# PROBLEM STATEMENT
From the line containing "This screenshot has height=1299, width=2170." down to the final line of the entries below, return each line exactly and drop the pictures.

# INFORMATION GIVEN
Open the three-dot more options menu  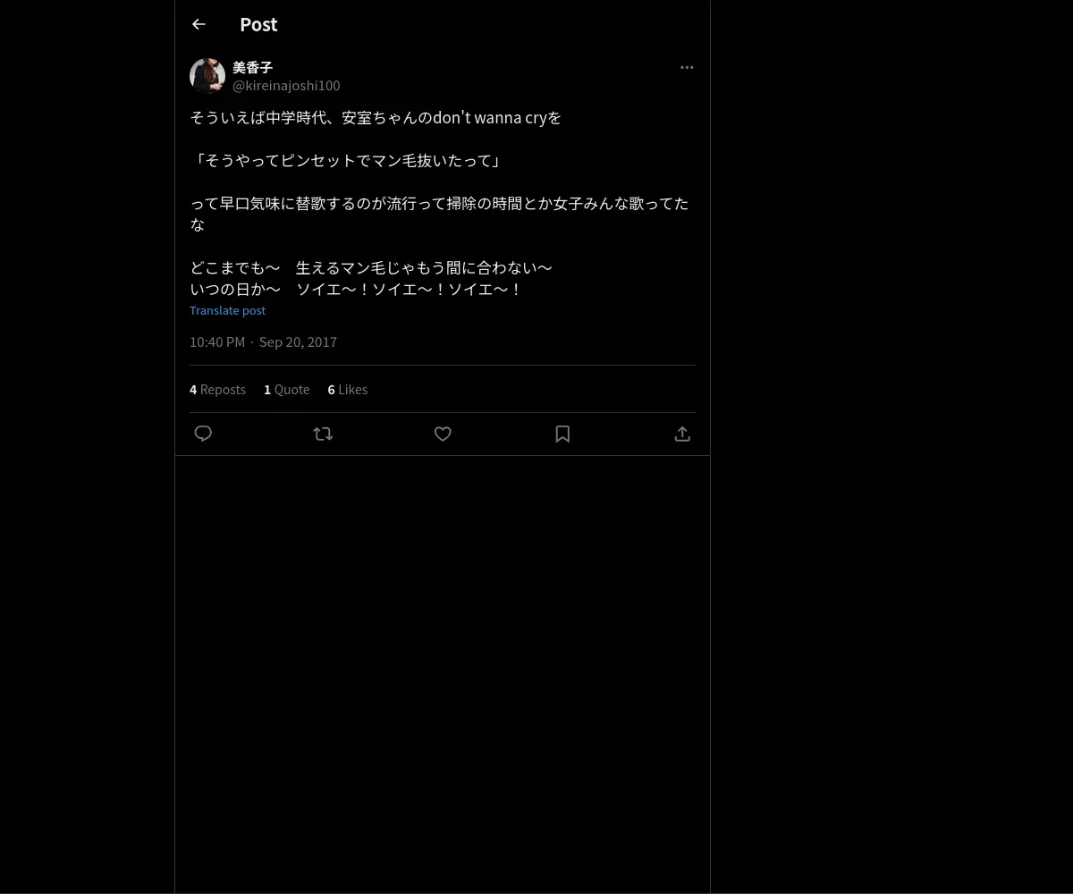point(687,67)
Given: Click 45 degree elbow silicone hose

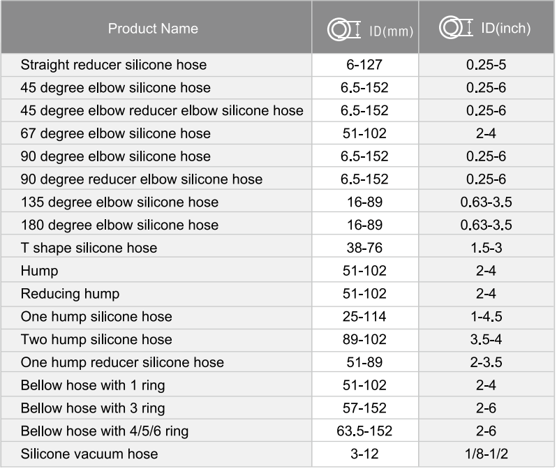Looking at the screenshot, I should 115,88.
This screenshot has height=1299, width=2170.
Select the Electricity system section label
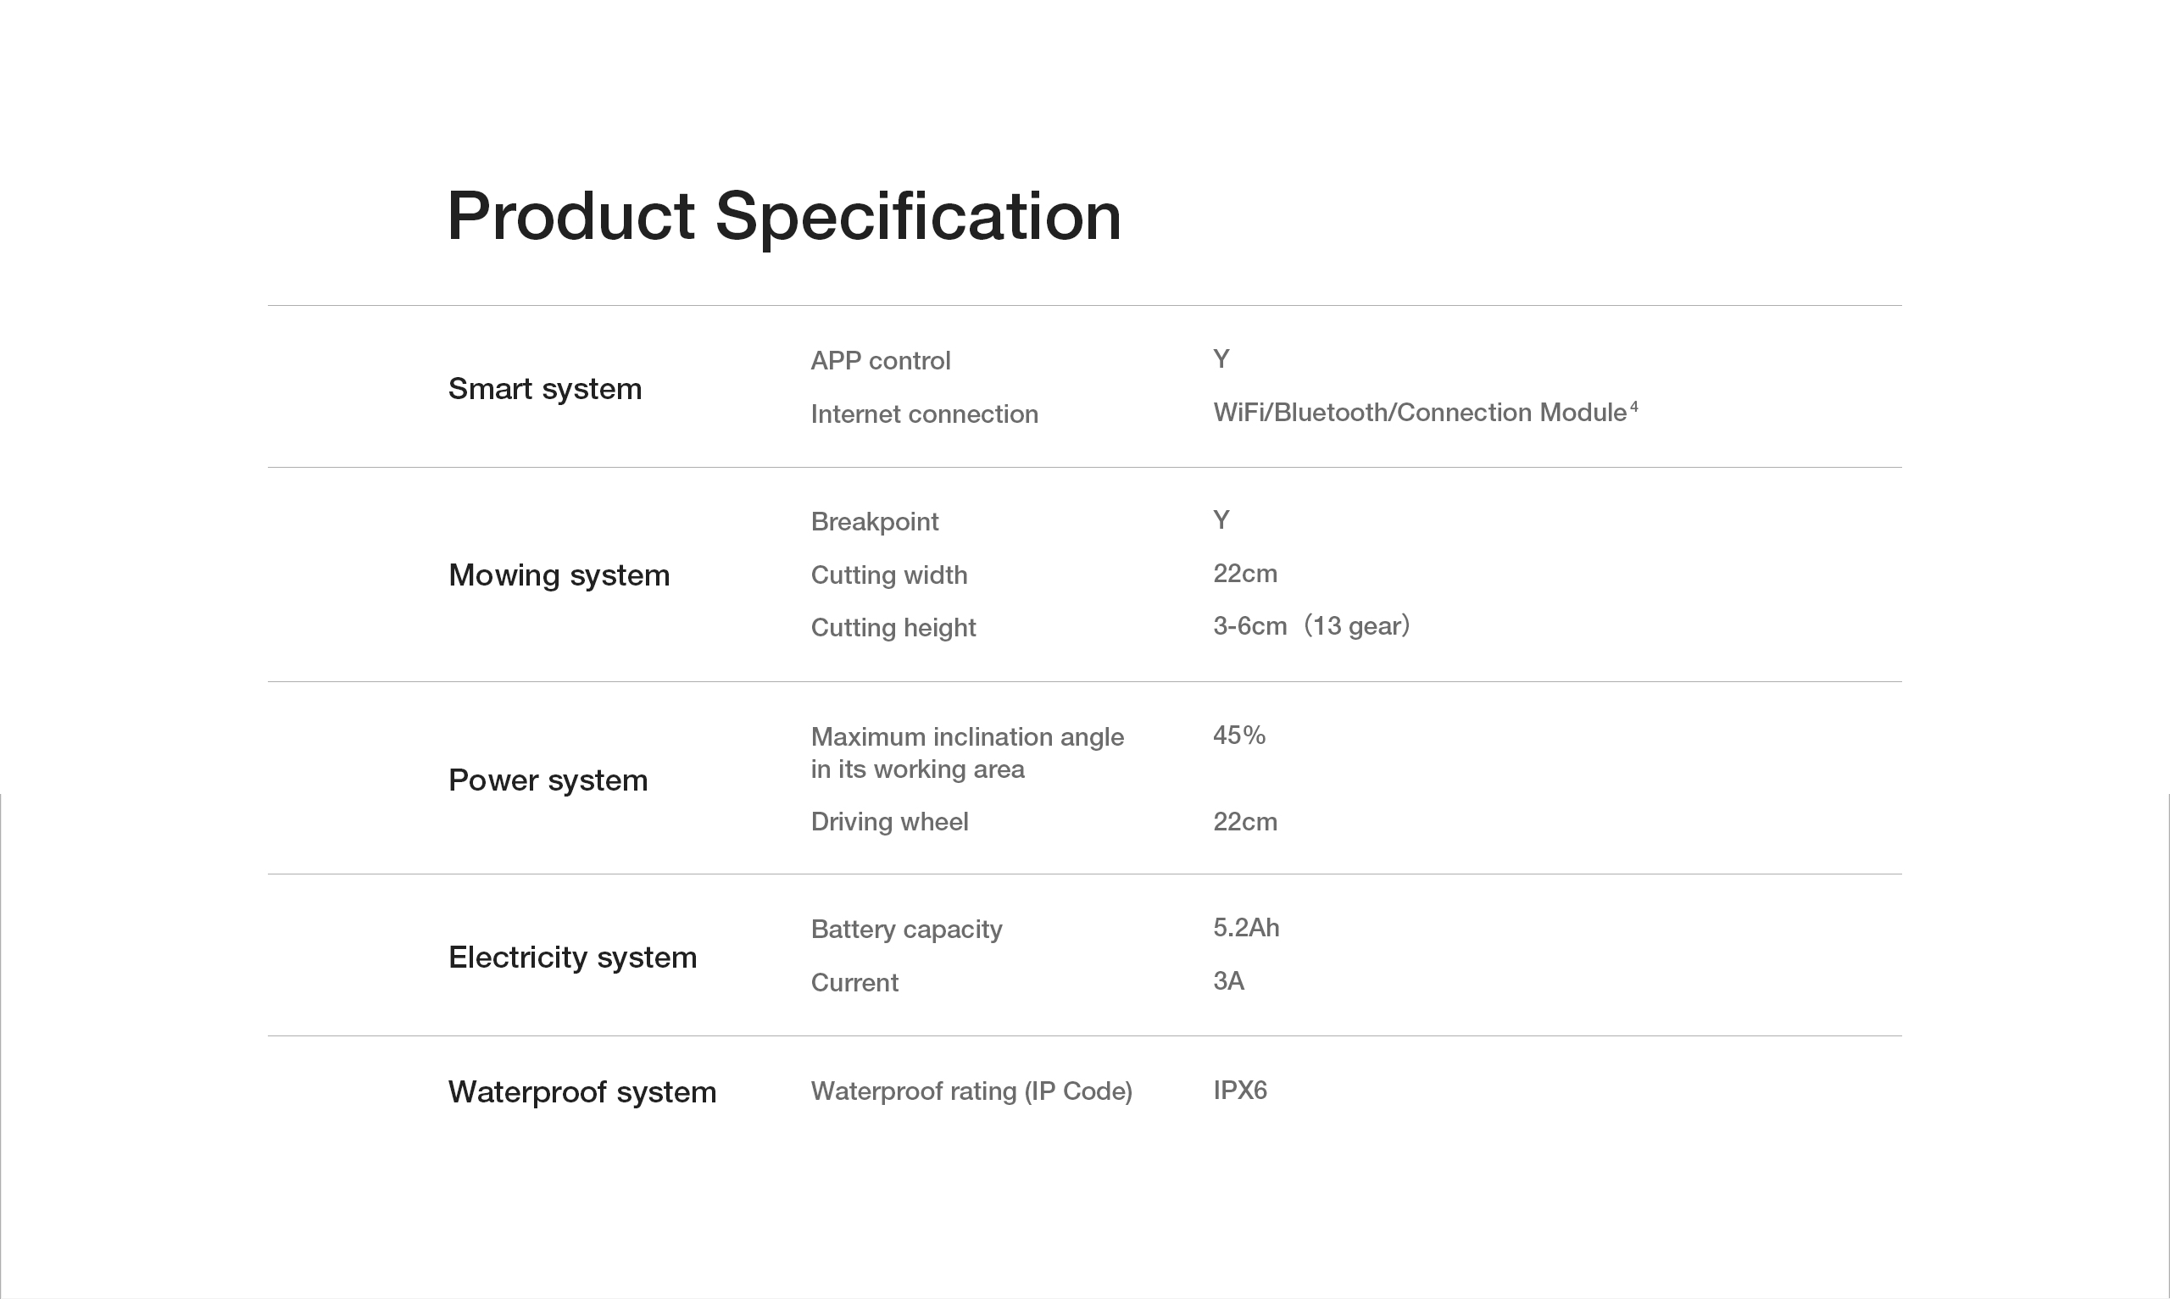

# REPLY TO THE TASK
This screenshot has height=1299, width=2170.
Select the Electricity system section label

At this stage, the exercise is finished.